**DIRECTIONS FOR THIS TASK:**
Transcribe the records from the line with "click on Share." to the line with "Looking at the image, I should click on (824, 458).", copying them without any change.
-.-.-
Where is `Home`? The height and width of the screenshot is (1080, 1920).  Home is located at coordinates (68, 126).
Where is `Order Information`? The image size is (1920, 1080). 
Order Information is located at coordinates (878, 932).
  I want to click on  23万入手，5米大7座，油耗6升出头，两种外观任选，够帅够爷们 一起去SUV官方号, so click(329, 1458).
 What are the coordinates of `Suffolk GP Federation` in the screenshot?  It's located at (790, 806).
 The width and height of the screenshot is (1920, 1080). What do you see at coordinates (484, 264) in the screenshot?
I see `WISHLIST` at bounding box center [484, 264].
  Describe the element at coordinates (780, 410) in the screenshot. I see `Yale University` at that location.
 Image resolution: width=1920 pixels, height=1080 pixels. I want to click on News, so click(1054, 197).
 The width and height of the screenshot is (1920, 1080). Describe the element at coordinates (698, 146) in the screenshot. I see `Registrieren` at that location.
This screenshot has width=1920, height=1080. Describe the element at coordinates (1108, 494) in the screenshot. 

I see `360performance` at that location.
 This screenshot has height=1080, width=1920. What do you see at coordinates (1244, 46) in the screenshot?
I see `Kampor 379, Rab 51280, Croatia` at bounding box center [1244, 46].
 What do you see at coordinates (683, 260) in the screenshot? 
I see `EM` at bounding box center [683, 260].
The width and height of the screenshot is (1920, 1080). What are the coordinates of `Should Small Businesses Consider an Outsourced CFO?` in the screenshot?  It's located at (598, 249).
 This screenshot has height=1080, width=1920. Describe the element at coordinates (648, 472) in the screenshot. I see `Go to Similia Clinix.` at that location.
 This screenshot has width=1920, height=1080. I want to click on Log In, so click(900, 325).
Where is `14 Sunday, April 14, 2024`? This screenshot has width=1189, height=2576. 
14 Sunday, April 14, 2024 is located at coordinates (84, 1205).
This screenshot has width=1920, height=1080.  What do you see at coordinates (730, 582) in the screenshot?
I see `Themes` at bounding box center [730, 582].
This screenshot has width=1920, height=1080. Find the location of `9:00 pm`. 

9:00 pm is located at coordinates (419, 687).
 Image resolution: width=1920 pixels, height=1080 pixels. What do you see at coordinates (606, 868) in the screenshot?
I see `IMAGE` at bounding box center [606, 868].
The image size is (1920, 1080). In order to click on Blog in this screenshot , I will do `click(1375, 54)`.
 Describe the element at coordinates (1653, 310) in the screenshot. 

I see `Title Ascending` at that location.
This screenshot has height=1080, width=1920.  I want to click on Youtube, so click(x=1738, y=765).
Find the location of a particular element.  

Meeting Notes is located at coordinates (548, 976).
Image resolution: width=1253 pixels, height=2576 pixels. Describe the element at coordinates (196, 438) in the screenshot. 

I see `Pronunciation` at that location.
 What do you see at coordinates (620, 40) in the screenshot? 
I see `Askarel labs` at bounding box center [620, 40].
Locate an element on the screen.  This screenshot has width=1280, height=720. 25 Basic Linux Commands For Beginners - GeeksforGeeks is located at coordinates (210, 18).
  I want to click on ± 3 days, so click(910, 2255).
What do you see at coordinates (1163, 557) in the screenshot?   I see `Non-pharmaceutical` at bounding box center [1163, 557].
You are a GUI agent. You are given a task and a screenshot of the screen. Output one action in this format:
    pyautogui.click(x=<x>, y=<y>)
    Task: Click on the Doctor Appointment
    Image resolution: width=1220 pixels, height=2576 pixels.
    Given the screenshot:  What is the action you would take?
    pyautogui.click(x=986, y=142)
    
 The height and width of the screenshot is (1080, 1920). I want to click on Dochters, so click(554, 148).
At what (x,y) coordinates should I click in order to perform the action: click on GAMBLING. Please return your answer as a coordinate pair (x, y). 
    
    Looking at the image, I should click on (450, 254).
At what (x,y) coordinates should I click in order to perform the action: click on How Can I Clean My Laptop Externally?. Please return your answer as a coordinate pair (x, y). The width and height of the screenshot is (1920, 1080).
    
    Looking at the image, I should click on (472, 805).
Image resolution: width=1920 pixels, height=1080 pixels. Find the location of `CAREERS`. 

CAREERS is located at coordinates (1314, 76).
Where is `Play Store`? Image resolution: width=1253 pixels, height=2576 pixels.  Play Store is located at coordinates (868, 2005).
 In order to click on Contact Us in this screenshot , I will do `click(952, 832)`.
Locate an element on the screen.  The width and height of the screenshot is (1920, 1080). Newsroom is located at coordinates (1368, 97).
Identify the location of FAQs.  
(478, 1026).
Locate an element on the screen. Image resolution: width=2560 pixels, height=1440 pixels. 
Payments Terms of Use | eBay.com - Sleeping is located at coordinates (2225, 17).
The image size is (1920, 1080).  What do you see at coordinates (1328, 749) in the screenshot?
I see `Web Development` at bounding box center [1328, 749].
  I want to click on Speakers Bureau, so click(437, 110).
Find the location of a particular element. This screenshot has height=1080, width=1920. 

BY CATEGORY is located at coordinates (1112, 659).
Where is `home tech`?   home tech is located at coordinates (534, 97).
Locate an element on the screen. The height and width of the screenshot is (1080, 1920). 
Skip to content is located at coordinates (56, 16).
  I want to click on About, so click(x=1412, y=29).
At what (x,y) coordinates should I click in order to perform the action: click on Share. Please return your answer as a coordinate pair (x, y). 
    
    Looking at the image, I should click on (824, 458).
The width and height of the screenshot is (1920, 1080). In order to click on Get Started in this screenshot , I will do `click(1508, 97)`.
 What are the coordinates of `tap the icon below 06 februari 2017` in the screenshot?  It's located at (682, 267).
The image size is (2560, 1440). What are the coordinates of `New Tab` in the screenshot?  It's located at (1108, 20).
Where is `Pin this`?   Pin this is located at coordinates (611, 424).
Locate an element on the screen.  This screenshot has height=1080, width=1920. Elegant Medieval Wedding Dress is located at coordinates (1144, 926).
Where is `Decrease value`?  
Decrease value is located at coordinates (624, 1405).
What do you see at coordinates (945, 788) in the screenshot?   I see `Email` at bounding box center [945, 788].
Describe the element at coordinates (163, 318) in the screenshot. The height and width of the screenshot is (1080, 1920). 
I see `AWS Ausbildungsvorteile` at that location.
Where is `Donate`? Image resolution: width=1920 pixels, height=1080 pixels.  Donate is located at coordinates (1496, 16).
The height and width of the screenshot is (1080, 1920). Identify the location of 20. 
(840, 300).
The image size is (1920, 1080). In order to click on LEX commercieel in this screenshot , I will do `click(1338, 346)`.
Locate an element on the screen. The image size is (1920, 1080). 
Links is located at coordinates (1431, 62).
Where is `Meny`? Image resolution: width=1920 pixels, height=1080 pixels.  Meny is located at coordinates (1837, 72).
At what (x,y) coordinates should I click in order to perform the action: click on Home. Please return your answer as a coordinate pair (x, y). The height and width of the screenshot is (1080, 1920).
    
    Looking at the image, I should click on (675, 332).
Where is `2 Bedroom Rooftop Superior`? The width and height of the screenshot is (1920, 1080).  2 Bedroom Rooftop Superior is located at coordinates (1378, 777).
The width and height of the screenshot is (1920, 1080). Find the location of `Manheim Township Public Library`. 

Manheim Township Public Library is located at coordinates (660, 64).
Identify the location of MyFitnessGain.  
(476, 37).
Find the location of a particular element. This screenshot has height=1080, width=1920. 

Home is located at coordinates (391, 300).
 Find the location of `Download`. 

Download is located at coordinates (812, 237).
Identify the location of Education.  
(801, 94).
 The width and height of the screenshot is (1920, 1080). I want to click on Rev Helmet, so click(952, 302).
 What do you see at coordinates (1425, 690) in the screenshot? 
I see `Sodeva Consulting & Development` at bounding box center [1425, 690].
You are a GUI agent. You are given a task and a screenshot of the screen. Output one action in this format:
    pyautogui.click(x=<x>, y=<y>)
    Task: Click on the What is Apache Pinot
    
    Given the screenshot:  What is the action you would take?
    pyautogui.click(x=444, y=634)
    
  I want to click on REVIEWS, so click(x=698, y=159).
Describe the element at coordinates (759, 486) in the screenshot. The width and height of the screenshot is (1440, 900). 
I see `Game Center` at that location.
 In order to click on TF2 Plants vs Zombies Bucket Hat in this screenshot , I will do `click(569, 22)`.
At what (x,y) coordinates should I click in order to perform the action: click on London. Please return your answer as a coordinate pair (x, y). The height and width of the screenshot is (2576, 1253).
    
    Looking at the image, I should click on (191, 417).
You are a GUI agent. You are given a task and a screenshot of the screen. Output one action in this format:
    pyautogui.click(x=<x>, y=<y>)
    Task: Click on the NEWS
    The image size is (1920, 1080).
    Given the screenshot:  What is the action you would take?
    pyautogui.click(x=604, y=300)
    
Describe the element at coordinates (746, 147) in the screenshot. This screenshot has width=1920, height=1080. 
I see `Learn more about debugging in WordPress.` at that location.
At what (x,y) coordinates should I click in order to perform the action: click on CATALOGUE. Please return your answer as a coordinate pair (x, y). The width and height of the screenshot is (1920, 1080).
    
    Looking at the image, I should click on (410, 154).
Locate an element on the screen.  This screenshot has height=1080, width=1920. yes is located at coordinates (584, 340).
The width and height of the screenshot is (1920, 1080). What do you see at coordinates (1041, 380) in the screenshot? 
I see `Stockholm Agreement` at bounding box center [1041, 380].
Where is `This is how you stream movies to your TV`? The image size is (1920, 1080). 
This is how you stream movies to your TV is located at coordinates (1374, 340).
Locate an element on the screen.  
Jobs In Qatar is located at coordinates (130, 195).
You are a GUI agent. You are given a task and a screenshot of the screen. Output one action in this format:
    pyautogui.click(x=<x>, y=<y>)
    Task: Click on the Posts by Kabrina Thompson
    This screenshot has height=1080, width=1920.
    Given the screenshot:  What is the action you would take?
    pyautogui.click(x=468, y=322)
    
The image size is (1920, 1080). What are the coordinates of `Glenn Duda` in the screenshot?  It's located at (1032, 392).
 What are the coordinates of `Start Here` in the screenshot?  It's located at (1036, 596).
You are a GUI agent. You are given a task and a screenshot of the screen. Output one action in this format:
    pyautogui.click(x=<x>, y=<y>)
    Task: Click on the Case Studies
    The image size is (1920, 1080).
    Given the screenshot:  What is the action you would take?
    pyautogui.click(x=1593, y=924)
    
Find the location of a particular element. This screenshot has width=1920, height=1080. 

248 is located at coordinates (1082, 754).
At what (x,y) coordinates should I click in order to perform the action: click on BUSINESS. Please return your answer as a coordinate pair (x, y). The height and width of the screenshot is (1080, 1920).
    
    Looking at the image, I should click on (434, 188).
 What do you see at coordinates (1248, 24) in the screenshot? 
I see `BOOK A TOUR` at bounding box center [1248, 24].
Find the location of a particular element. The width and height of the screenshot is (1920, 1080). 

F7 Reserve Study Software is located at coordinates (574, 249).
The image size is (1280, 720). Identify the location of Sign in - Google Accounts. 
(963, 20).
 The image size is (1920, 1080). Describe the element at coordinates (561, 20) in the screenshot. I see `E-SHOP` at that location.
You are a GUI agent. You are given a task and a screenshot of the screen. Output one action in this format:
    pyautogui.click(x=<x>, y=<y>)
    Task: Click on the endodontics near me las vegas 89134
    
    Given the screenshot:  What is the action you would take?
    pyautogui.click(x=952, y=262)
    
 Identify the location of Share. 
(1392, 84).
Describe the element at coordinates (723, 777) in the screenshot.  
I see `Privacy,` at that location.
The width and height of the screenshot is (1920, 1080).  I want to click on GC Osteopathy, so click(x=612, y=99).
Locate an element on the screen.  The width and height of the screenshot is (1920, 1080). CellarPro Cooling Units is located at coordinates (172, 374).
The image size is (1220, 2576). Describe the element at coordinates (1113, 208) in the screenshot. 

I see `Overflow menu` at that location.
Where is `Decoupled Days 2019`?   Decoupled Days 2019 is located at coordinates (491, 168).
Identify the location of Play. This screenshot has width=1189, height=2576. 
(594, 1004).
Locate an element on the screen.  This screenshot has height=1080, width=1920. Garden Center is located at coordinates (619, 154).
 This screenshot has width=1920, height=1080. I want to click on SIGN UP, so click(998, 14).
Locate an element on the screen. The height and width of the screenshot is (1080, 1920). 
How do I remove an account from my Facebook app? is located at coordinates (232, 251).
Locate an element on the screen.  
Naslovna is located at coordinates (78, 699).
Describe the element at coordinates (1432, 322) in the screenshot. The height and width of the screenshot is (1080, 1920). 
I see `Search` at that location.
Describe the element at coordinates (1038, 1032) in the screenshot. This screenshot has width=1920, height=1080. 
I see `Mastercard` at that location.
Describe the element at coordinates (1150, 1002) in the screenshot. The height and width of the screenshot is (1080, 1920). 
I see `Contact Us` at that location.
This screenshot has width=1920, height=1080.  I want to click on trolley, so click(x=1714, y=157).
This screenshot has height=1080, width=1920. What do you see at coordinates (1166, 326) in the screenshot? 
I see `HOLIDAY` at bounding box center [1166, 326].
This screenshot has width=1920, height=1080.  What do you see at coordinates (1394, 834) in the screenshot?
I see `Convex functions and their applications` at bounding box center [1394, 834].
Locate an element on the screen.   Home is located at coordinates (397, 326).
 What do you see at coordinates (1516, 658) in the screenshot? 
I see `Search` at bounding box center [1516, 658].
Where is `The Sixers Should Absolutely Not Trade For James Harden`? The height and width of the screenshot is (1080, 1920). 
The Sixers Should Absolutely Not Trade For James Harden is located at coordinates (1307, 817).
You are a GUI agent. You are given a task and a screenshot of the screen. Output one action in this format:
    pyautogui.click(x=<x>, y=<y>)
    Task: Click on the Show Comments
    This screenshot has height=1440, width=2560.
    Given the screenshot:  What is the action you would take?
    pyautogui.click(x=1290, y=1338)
-.-.-
**OUTPUT FOR THIS EXERCISE:**
At what (x,y) coordinates should I click in order to perform the action: click on Share. Please return your answer as a coordinate pair (x, y). 
    
    Looking at the image, I should click on (824, 458).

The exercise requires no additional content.